• [Job 1]:
In the integration post, which system did the writer copy and paste the derivative from?
• [Job 2]:
Please output the part of the integration post starting at "Here's the trick." and ending at "integrate(s1,x) + integrate(s2,x)+ integrate(s3,x).", copied word for word.

• [Reading text]:
..........

If they were interested in a fair comparison they would use a test set from
(for example) Rubi or one of the CAS.
My guess is that they did this:
1. generate a random expression S favoring + and * in the tree.
2. differentiate S to get S'
3. "learn" the integral of S'.
Here's the trick. S' will, with very high probability, be a sum. Say s1+s2+s3.
A CAS will usually try to compute integrate(s1,x) + integrate(s2,x)+ integrate(s3,x).
That's the way integral tables work too.
Unfortunately, for many "random" expressions, s1, s2, s3, ... are
NOT integrable in terms of elementary functions. Only their sum.
So a CAS will fail.
Here's a particular example. exp(-x^3)/x^4.
Differentiate (I'm copy/pasting from Maxima) to get
-(3*%e^(-x^3))/x^2- (4*%e^(-x^3))/x^5
Neither of these terms is separately integrable in terms of elementary functions.
So a "real" CAS will fail on even "simple" problems. If you generate
trees with 15 random operators, the probably of failing increases.
For this particular example, which is the 2nd one I tried, Maxima gives
gamma_incomplete(-1/3,x^3)+(4*gamma_incomplete(-4/3,x^3))/3
Non elementary it seems. But we know this is supposed to be the same as exp(-x^3)/x^4.

..........

• [Input data]:
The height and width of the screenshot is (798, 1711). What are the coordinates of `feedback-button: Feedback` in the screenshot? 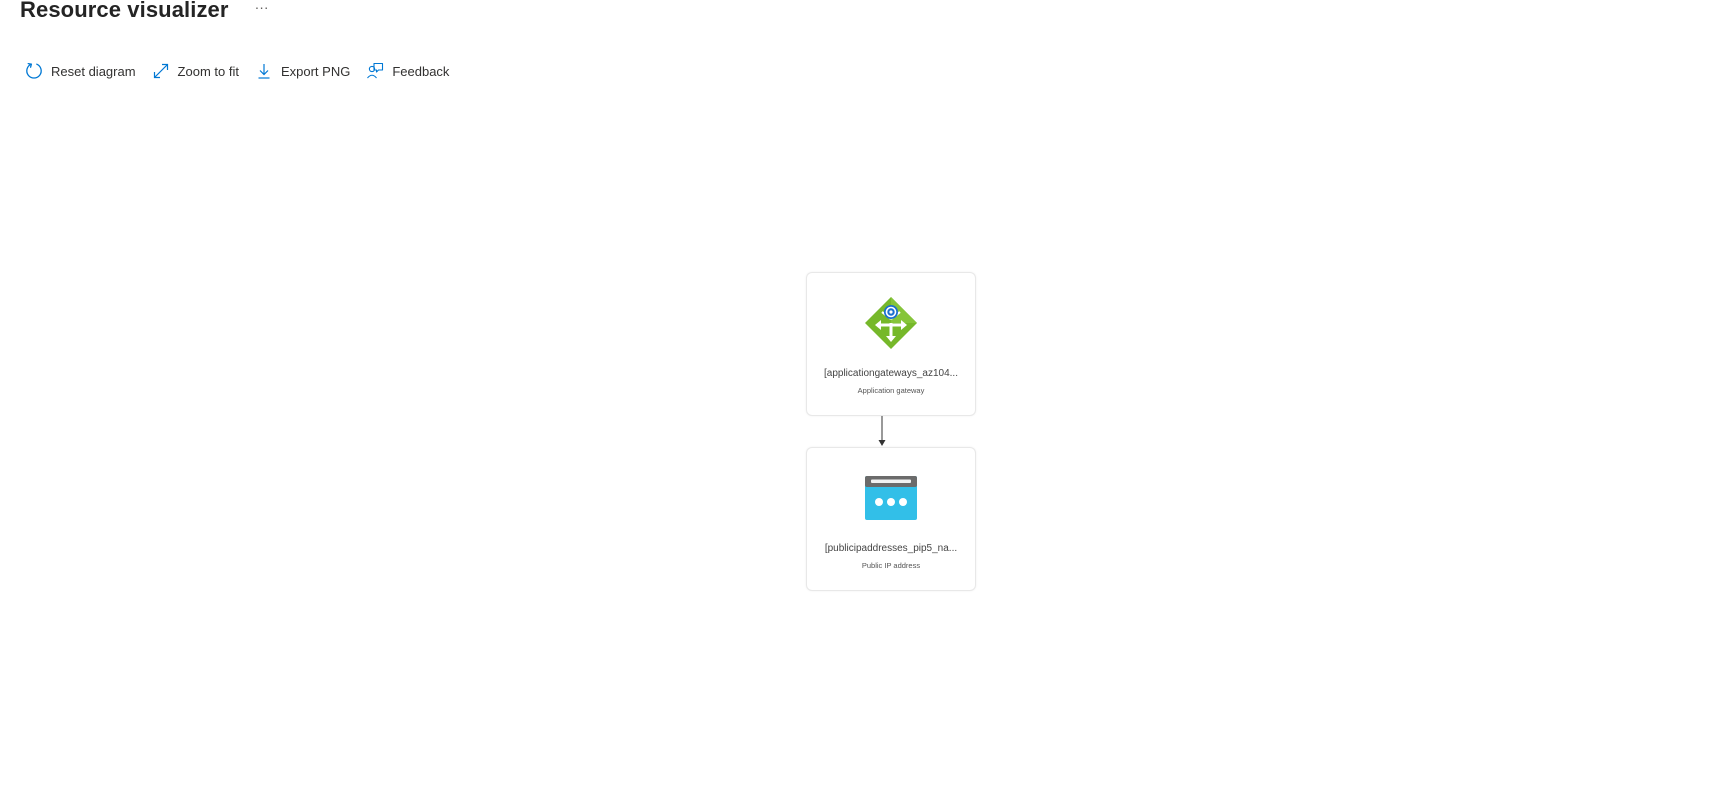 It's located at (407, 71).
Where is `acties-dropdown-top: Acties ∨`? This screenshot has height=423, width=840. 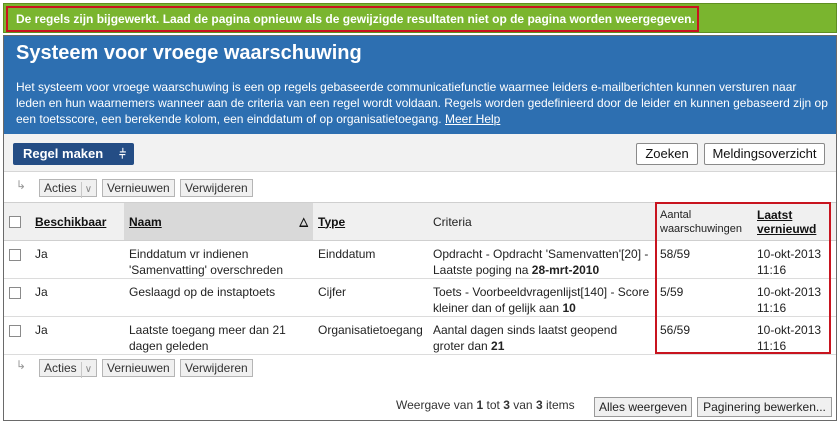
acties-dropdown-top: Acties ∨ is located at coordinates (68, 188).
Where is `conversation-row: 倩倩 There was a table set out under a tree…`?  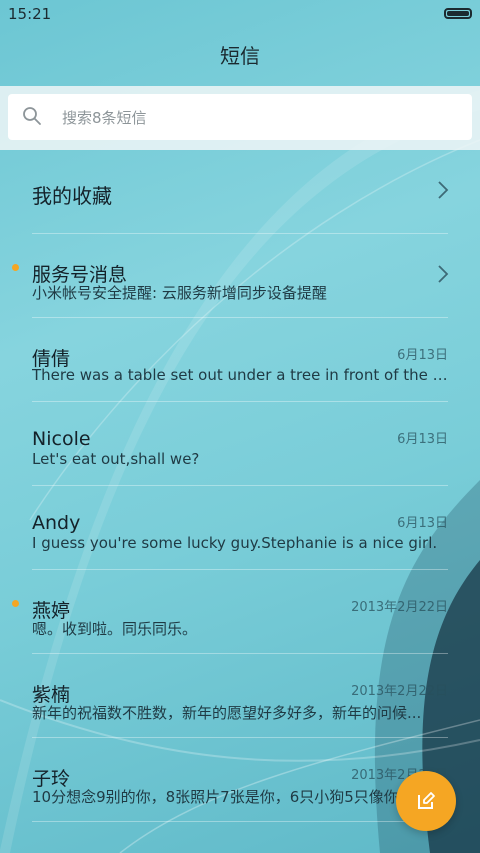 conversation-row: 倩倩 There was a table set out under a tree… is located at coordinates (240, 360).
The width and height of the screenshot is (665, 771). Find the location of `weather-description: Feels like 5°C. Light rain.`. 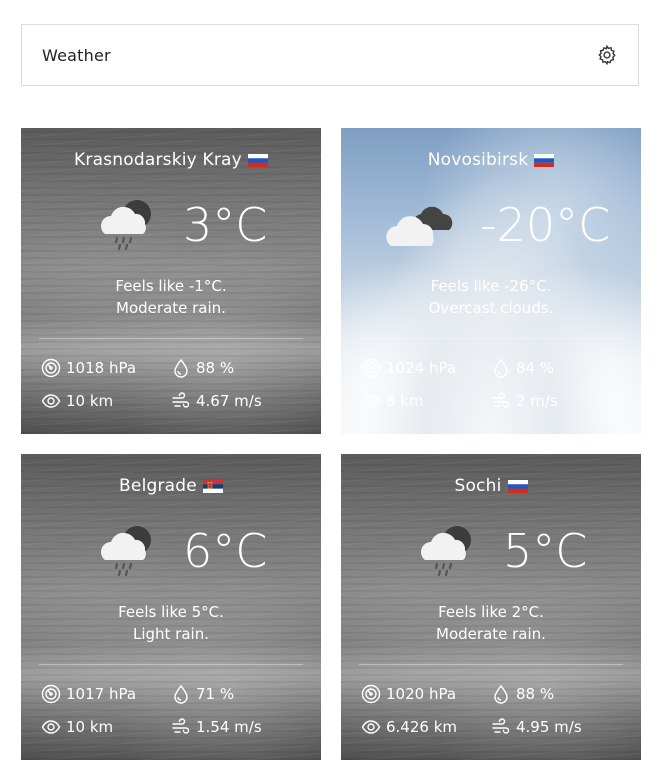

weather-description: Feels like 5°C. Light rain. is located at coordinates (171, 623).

..........

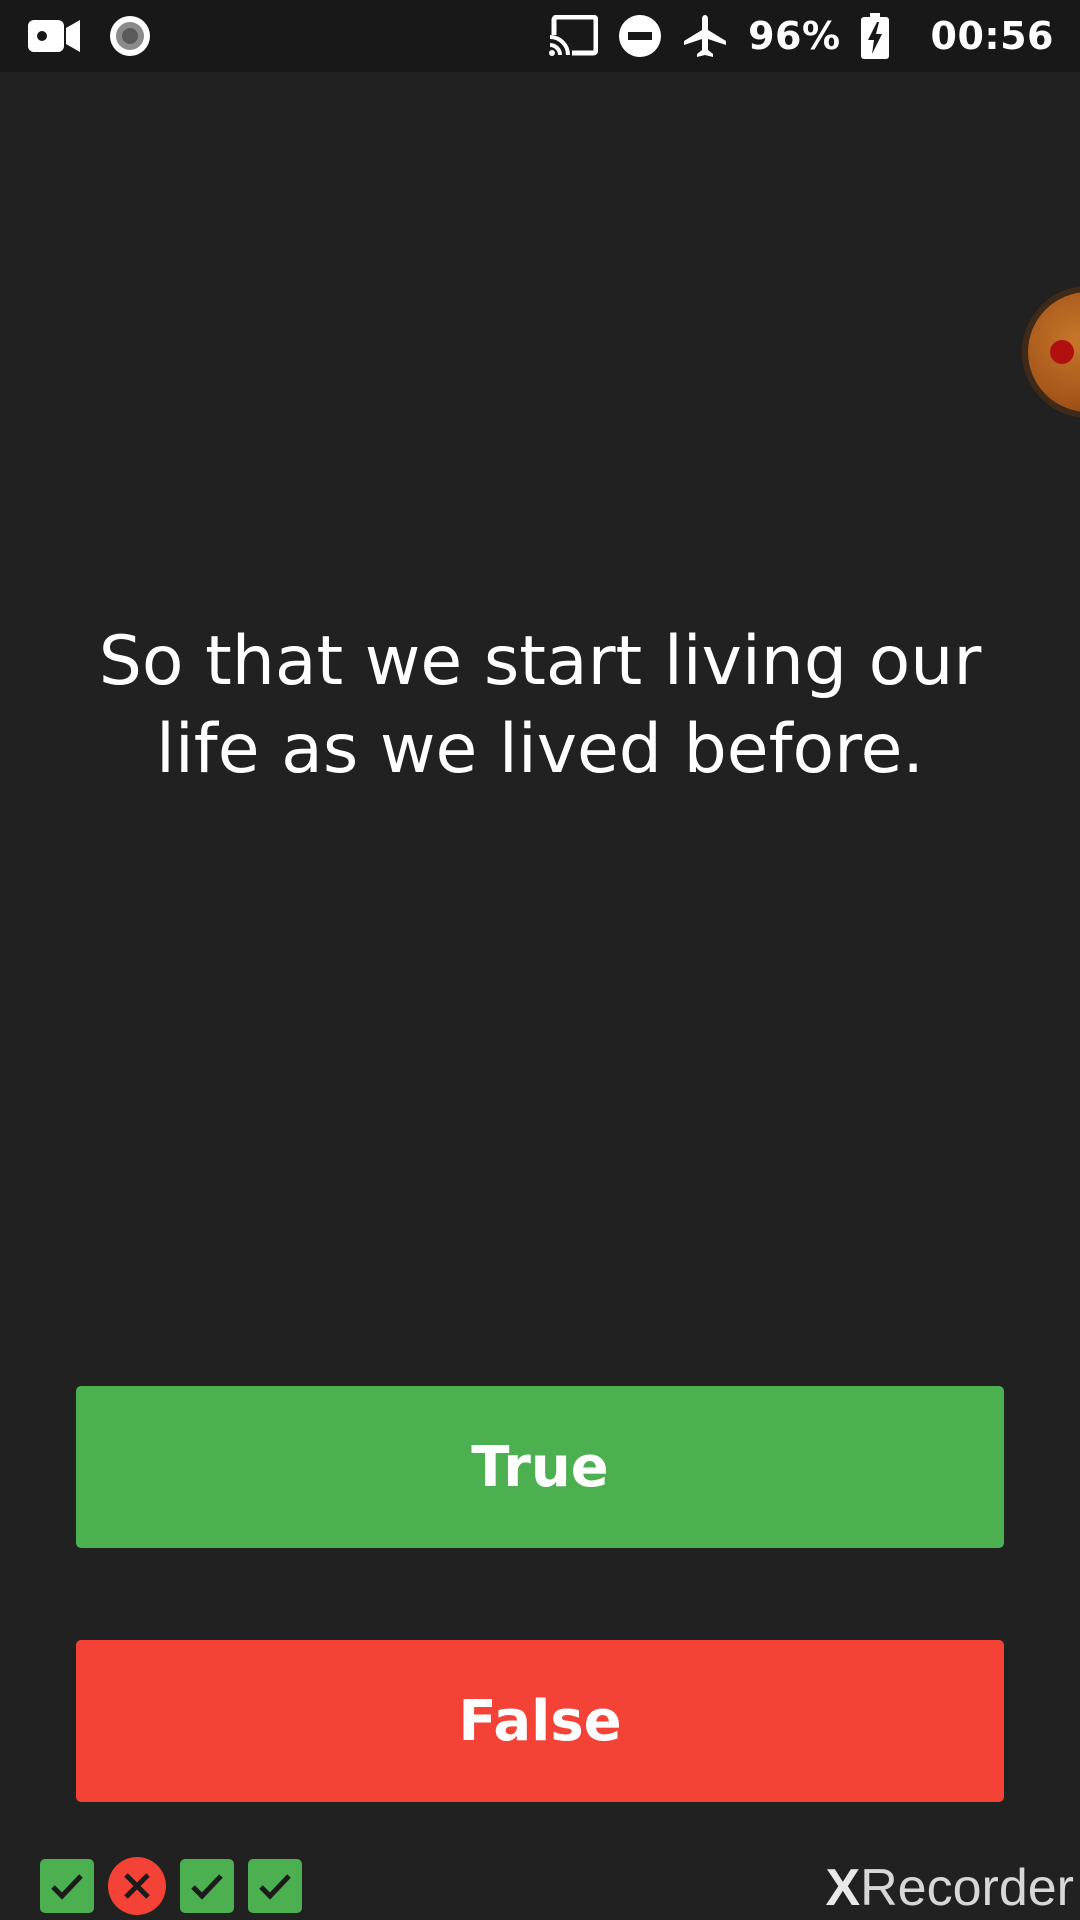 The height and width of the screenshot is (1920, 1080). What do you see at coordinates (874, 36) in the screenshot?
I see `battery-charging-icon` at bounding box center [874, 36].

..........

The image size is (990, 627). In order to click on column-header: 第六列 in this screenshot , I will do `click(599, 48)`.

..........

• [Task answer 1]:
Maxima.

• [Task answer 2]:
Here's the trick. S' will, with very high probability, be a sum. Say s1+s2+s3.
A CAS will usually try to compute integrate(s1,x) + integrate(s2,x)+ integrate(s3,x).